⟨

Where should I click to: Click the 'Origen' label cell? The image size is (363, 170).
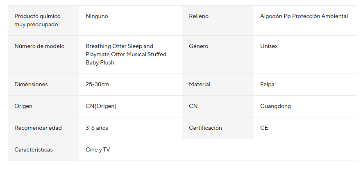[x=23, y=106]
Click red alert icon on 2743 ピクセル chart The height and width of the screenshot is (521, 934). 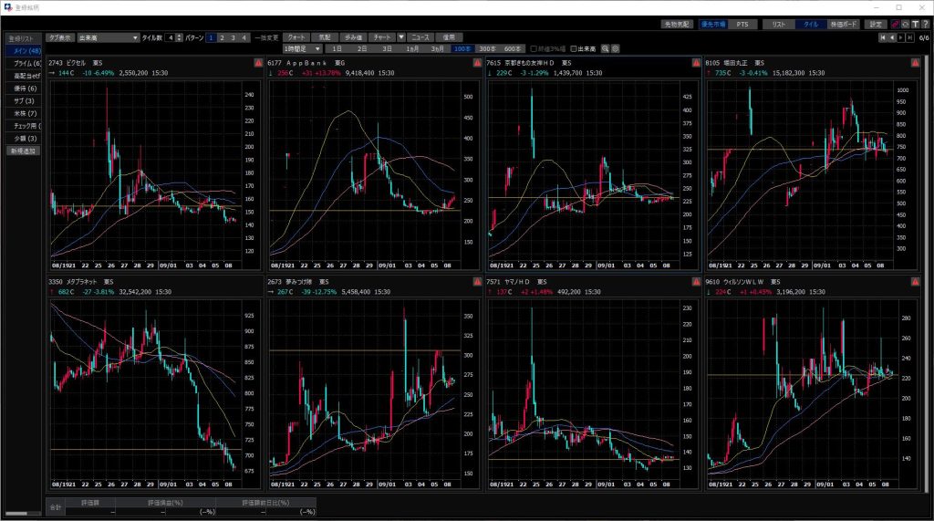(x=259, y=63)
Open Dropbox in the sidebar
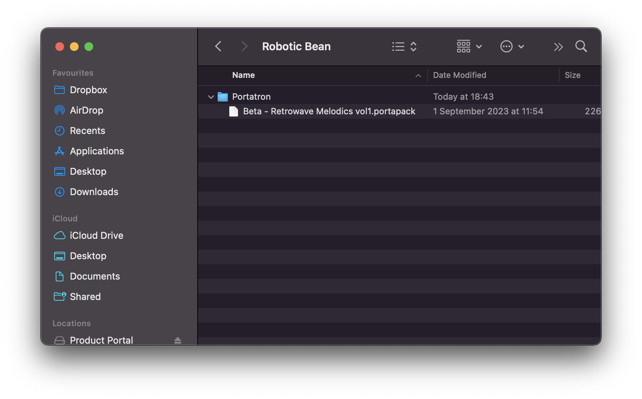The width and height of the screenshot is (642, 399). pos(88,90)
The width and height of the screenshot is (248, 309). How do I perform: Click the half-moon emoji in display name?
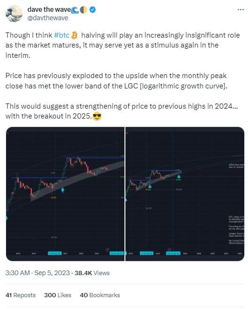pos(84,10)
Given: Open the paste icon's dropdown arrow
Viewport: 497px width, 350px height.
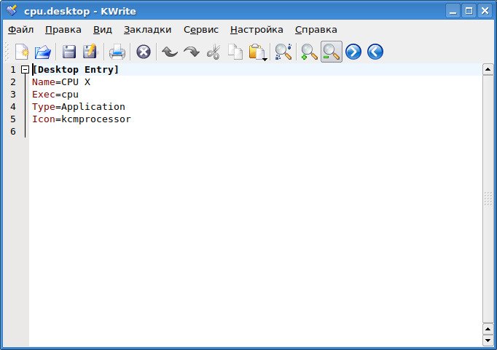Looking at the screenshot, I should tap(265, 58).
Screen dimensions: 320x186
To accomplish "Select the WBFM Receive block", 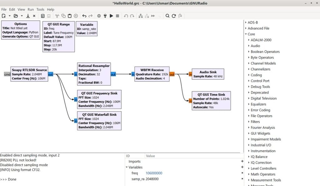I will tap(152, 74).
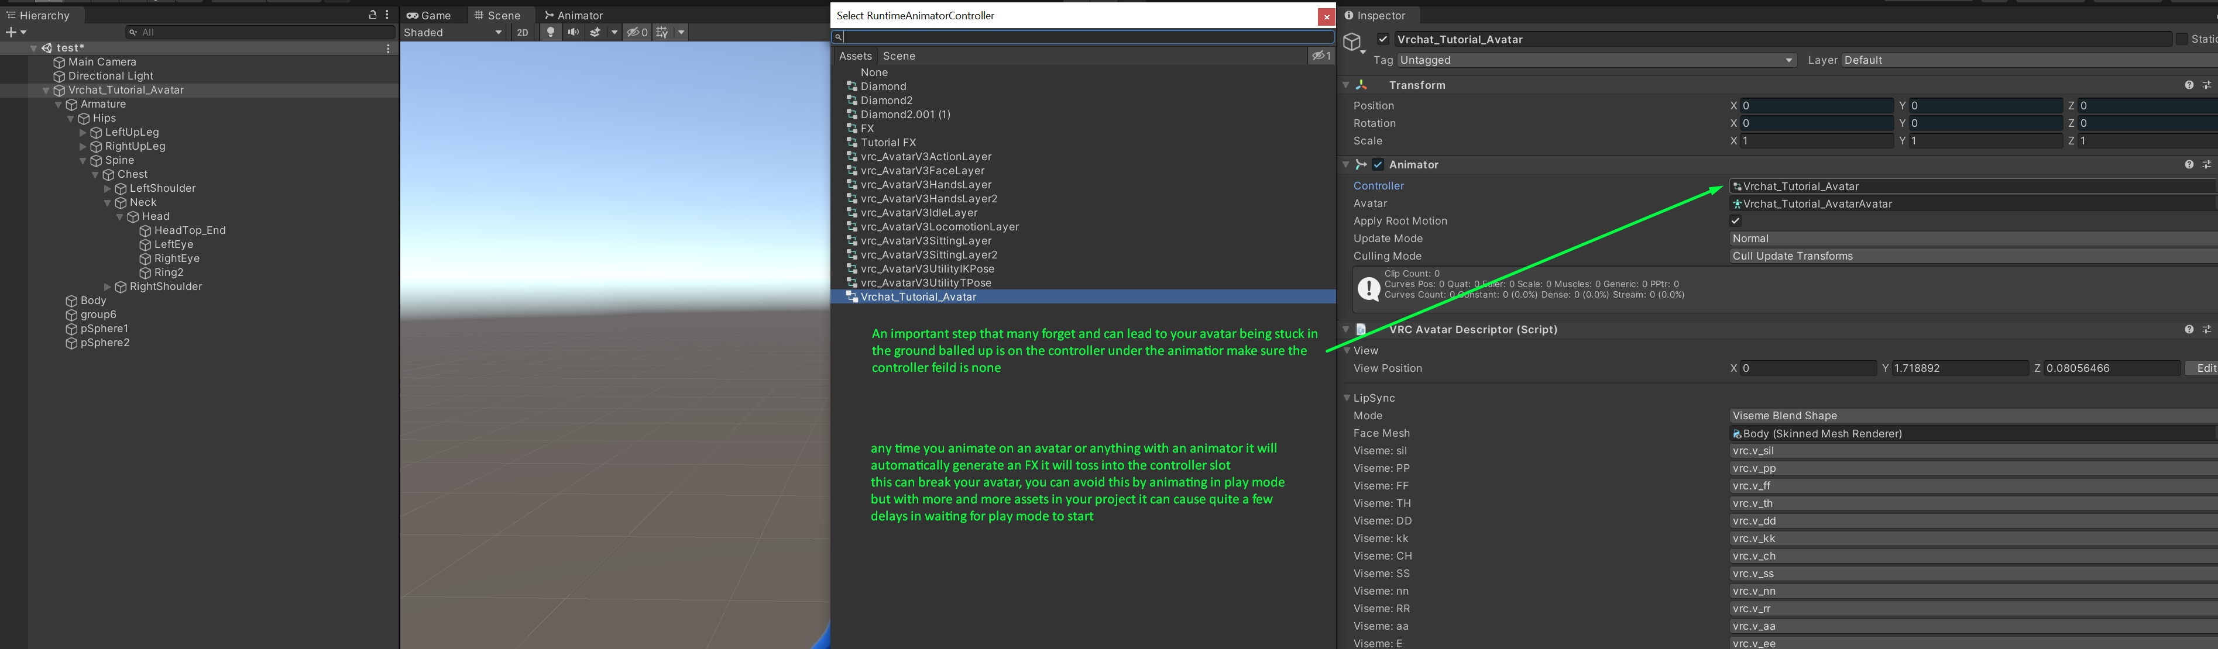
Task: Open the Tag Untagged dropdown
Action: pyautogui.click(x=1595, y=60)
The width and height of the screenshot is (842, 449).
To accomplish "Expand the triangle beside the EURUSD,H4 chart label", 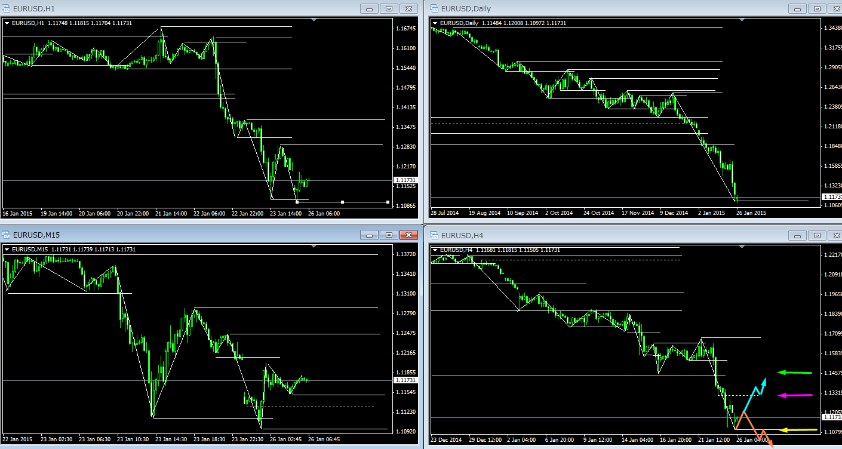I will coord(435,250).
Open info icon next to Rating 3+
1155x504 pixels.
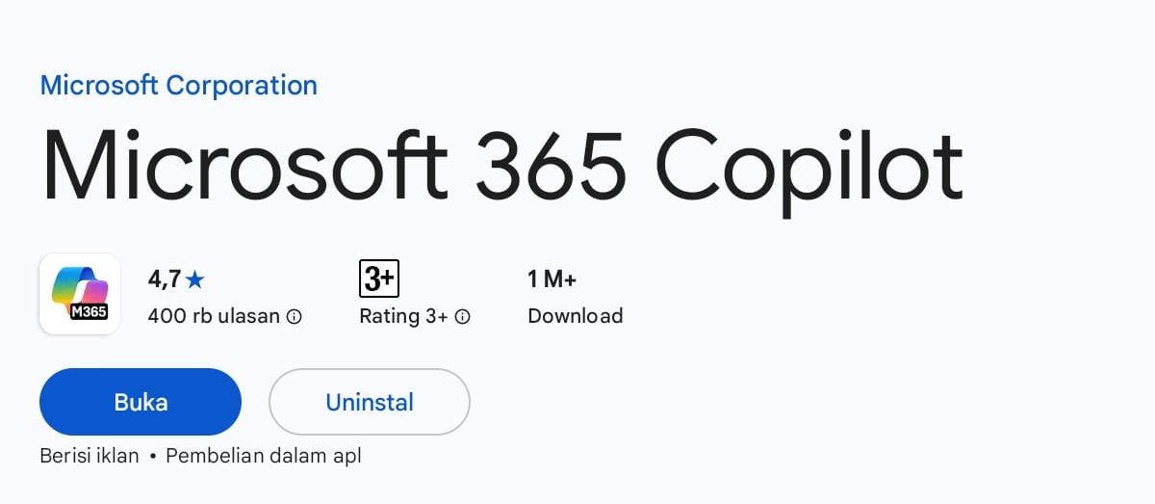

⟩

▶ _TASK GOAL_:
Can you echo the material above word for word, beginning at the line with "Open Dropbox in the sidebar" and going on through the line with "Looking at the", leaving out the pictures?

▶ _REPLY_:
Open Dropbox in the sidebar
The width and height of the screenshot is (642, 399). pos(88,90)
The width and height of the screenshot is (248, 309). How do I perform: Click the half-moon emoji in display name?
pos(84,10)
Given: Open the paste icon's dropdown arrow
Viewport: 497px width, 350px height.
Looking at the screenshot, I should tap(265, 58).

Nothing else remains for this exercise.